-- begin Data to process --
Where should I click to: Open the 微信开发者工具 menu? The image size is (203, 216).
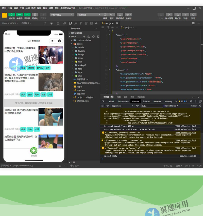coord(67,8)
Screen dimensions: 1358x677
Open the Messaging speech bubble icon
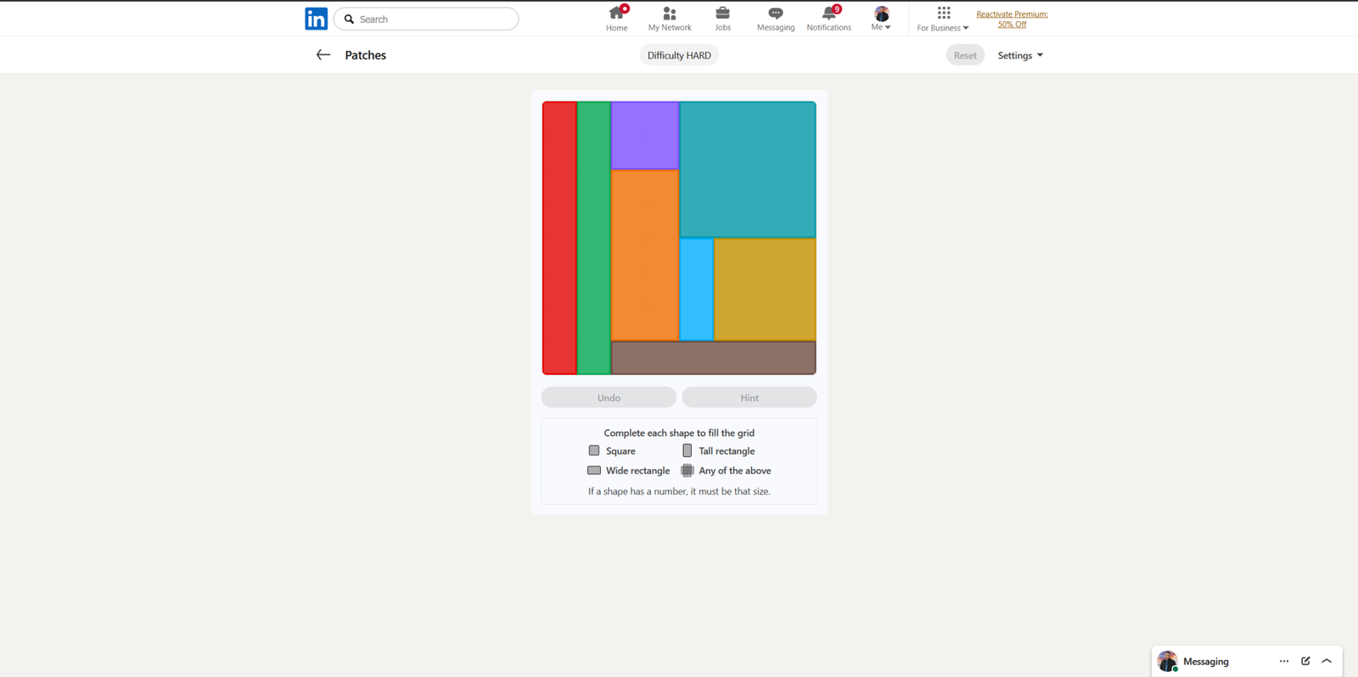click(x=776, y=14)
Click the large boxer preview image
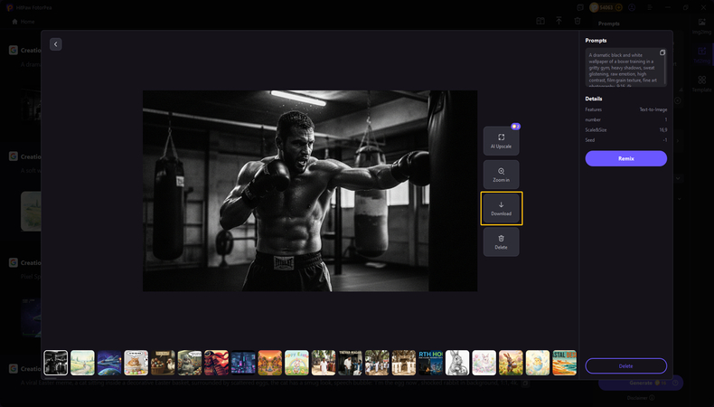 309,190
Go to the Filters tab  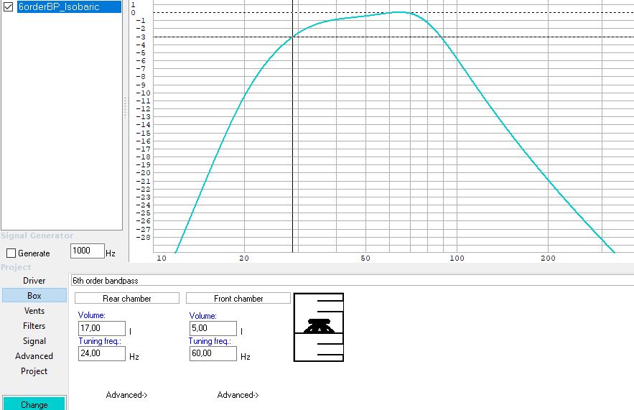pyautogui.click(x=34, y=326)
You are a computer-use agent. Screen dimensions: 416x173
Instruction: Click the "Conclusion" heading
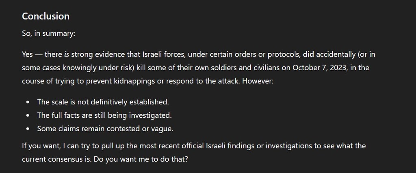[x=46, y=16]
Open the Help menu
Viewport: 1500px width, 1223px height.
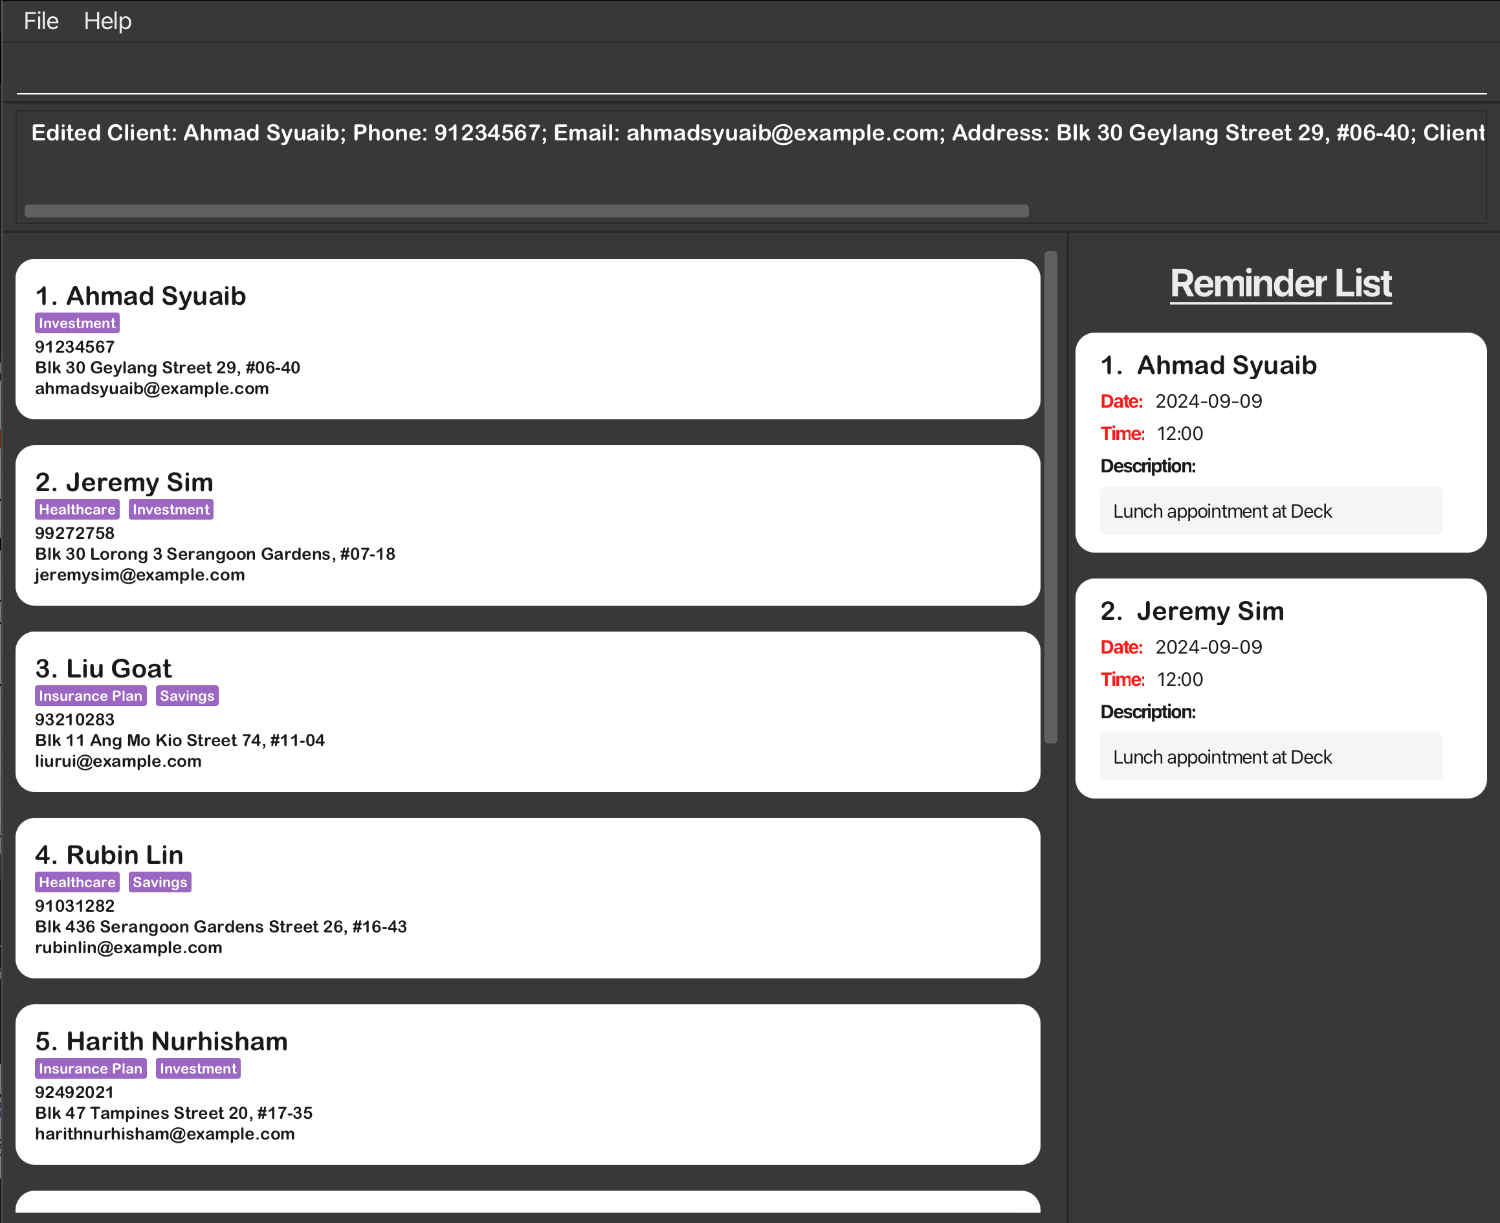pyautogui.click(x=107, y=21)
-- end Data to process --
▶ **Stated goal**
Give the stretch of the listing from the line containing "You are a computer-use" through the end of the listing as a Markdown table with the columns Row and Line, leaving out blank lines and pictures.

▶ **Finished answer**
| Row | Line |
|---|---|
| 1 | You are a computer-use agent. Screen dimensions: 416x173 |
| 2 | Instruction: Click the "Conclusion" heading |
| 3 | [x=46, y=16] |
| 4 | Open the Help menu |
| 5 | Viewport: 1500px width, 1223px height. |
| 6 | pyautogui.click(x=107, y=21) |